After having gained many points in December and early January 2020, the EUR/USD is currently experiencing darker hours and continues to fall. But will this currency pair continue to drop below the 1.10 pips level? This is what we offer you to discover here thanks to some advice and our analysis of this market.
This morning, Euro traders had the unpleasant surprise to see that the currency is still trading in the red, especially against the U.S. Dollar, and continues to lose ground in the forex market.
Indeed, the single currency was still losing points during Wednesday's session and even hit a two-month low.
The market is still very concerned about the coronavirus outbreak in China, which is affecting the market as a whole, and is looking forward to the upcoming Fed meeting.
Thus, by around 10:00 this morning, the Euro had already lost 0.17% of its value against the Dollar, and was trading at $1.1003 less than an hour after already dropping to the 1.0995 level, or below 1.10 pips, which represents its lowest level since the end of November.
In the wake of this expected yet long-lasting decline, some analysts explain that safe haven stocks such as the yen, US dollar and Swiss franc are favored by traders at the moment and because of the many uncertainties that preoccupy them.
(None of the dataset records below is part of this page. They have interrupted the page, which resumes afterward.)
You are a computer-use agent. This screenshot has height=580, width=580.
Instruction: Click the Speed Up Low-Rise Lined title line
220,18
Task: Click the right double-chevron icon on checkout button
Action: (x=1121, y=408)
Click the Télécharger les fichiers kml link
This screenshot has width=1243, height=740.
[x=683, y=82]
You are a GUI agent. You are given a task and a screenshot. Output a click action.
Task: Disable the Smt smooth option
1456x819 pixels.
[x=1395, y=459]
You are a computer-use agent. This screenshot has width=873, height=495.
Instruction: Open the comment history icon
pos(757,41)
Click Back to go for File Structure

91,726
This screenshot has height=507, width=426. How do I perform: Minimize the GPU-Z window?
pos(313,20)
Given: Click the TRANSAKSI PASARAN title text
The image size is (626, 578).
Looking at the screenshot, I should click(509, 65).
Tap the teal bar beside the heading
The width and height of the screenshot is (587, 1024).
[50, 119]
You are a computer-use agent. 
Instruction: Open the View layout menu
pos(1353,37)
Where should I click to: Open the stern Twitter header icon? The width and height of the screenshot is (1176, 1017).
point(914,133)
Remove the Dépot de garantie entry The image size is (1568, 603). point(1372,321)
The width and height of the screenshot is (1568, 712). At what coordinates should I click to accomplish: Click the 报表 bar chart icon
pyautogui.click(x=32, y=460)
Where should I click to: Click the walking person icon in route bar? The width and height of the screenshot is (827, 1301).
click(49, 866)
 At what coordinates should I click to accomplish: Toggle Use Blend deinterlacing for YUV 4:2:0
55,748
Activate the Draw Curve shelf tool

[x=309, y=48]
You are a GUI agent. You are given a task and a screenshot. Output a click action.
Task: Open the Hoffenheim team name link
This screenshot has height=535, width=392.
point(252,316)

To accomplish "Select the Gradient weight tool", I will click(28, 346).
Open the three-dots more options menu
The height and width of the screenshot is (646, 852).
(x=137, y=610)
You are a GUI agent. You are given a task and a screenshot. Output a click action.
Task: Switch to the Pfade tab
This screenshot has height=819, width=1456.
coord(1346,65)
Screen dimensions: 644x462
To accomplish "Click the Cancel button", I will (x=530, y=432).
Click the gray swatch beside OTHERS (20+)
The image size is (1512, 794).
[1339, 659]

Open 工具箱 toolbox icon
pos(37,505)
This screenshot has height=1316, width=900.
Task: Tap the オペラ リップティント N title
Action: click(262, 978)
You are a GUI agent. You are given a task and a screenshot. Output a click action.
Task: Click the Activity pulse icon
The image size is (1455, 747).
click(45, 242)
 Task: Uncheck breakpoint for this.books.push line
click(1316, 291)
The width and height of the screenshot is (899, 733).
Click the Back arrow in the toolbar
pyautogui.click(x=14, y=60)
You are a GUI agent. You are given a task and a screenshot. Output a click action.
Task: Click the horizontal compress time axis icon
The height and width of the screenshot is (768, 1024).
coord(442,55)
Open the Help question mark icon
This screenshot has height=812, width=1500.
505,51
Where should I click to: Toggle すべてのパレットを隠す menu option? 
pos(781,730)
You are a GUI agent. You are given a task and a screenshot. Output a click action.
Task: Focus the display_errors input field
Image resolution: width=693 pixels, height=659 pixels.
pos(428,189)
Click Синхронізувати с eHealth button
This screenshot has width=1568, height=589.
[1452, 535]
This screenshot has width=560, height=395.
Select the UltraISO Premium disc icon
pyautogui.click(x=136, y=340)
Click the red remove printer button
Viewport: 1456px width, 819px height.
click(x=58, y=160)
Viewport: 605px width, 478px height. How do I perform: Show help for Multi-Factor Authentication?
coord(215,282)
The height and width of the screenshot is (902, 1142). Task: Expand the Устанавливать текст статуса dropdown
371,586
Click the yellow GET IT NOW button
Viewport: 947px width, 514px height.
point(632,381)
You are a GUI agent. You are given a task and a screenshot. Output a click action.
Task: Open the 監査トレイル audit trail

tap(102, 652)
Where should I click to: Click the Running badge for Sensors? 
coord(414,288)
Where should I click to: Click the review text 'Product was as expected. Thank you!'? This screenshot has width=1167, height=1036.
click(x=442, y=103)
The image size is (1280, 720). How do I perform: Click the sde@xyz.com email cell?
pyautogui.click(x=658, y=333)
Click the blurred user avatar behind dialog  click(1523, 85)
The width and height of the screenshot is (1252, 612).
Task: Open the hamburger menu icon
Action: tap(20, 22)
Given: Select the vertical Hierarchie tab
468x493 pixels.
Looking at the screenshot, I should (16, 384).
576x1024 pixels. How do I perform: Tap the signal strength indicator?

It should be recalled that two airlines have already suspended their flights to China this Wednesday to avoid any contact with the place where the viral pneumonia epidemic has already made more people sick than SARS, with nearly 6,000 cases already reported.
Others also point out that there are rumours that the real figures for this epidemic and the number of victims and cases are actually much higher.
The Fed's monetary policy meeting currently taking place in the US should provide more signals to the EUR/USD for its future development. The U.S. central bank is thus expected to give the impression that it is satisfied with maintaining its monetary policy unchanged for a period of time, as some experts believe. The latter explains that the U.S. economy continues to show signs of vitality as the latest U.S. Consumer Confidence survey showed during yesterday's session the highest level since August 2019.